The binding of β‐ and γ‐cyclodextrins to glycogen phosphorylase b: Kinetic and crystallographic studies

A number of regulatory binding sites of glycogen phosphorylase (GP), such as the catalytic, the inhibitor, and the new allosteric sites are currently under investigation as targets for inhibition of hepatic glycogenolysis under high glucose concentrations; in some cases specific inhibitors are under evaluation in human clinical trials for therapeutic intervention in type 2 diabetes. In an attempt to investigate whether the storage site can be exploited as target for modulating hepatic glucose production, α‐, β‐, and γ‐cyclodextrins were identified as moderate mixed‐type competitive inhibitors of GPb (with respect to glycogen) with Ki values of 47.1, 14.1, and 7.4 mM, respectively. To elucidate the structural basis of inhibition, we determined the structure of GPb complexed with β‐ and γ‐cyclodextrins at 1.94 Å and 2.3 Å resolution, respectively. The structures of the two complexes reveal that the inhibitors can be accommodated in the glycogen storage site of T‐state GPb with very little change of the tertiary structure and provide a basis for understanding their potency and subsite specificity.

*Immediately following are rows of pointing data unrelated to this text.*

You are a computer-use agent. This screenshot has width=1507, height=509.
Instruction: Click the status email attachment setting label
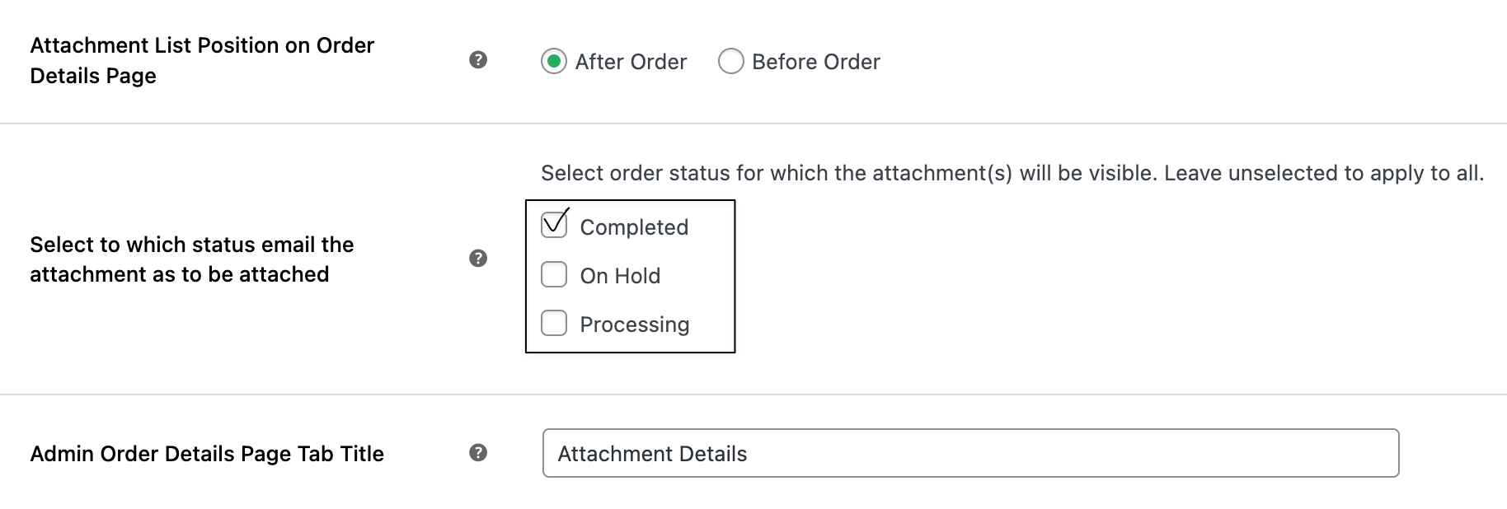pyautogui.click(x=192, y=259)
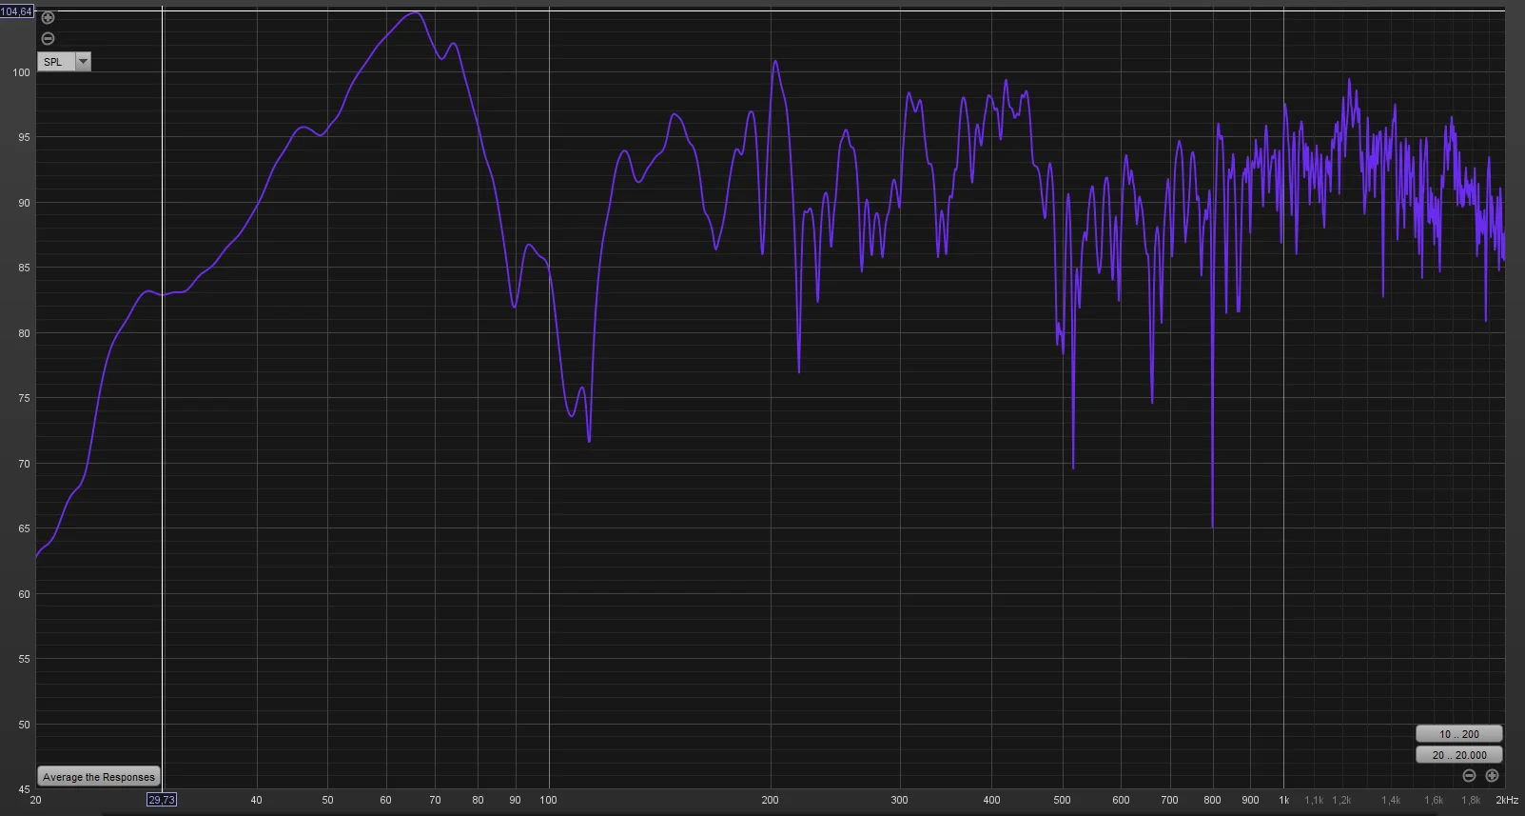The image size is (1525, 816).
Task: Click the 29,73 frequency cursor readout
Action: [162, 800]
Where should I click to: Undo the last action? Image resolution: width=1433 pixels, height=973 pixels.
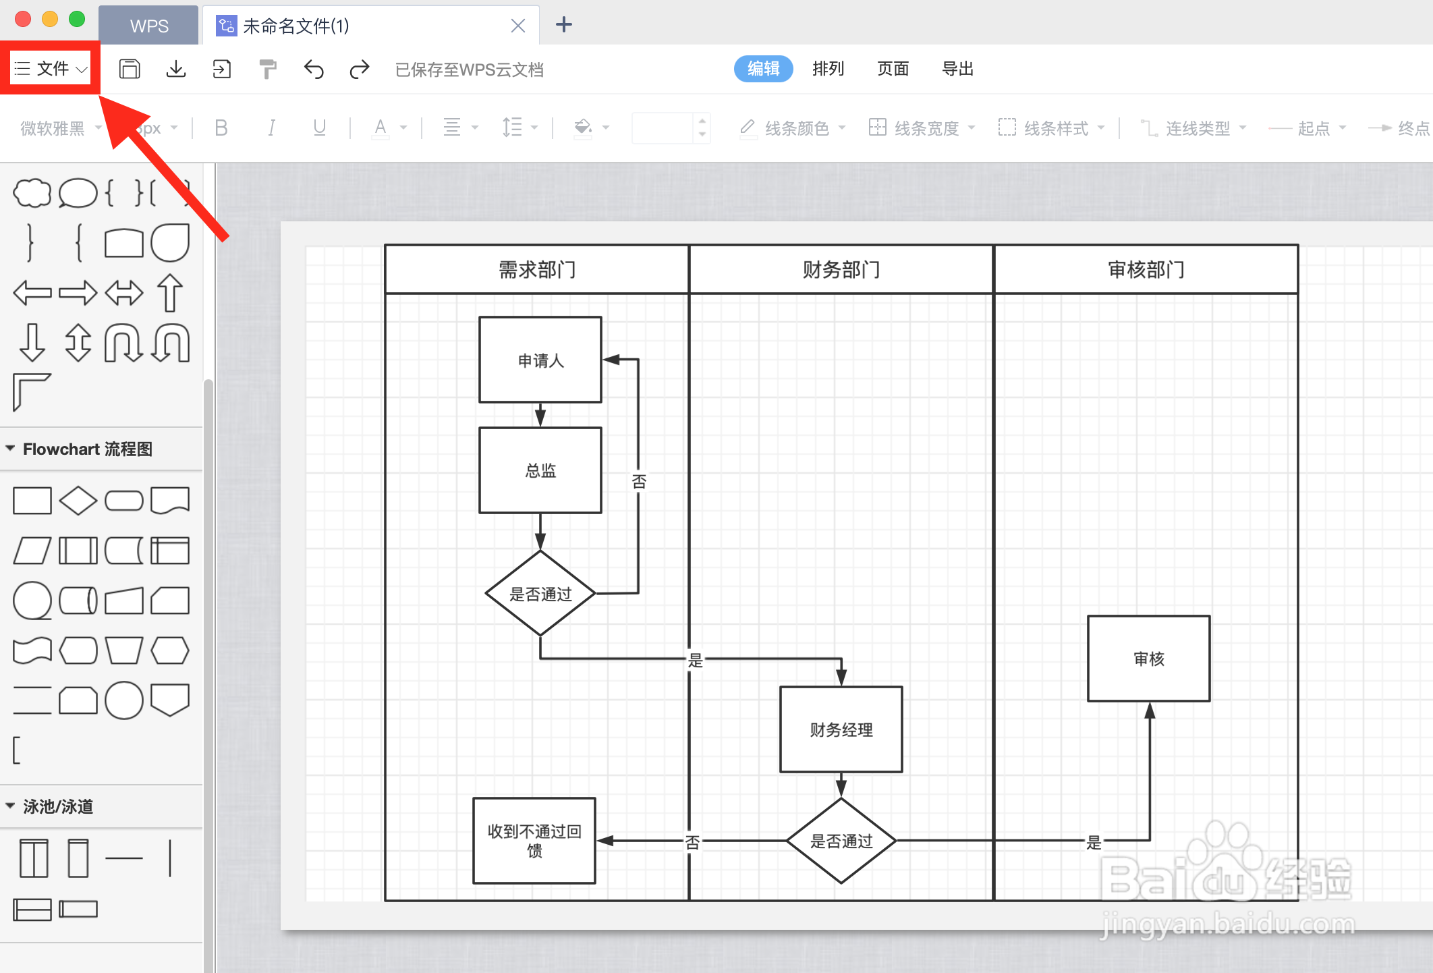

Structural comparisons of the two complexes with GPb in complex with either maltopentaose (G5) or maltoheptaose (G7) show that β‐ andγ‐cyclodextrins bind in a mode analogous to the G5 and G7 binding with only some differences imposed by their cyclic conformations. It appears that the binding energy for stabilization of enzyme complexes derives from hydrogen bonding and van der Waals contacts to protein residues. The binding of α‐cyclodextrin and octakis (2,3,6‐tri‐O‐methyl)‐γ‐cyclodextrin was also investigated, but none of them was bound in the crystal; moreover, the latter did not inhibit the phosphorylase reaction.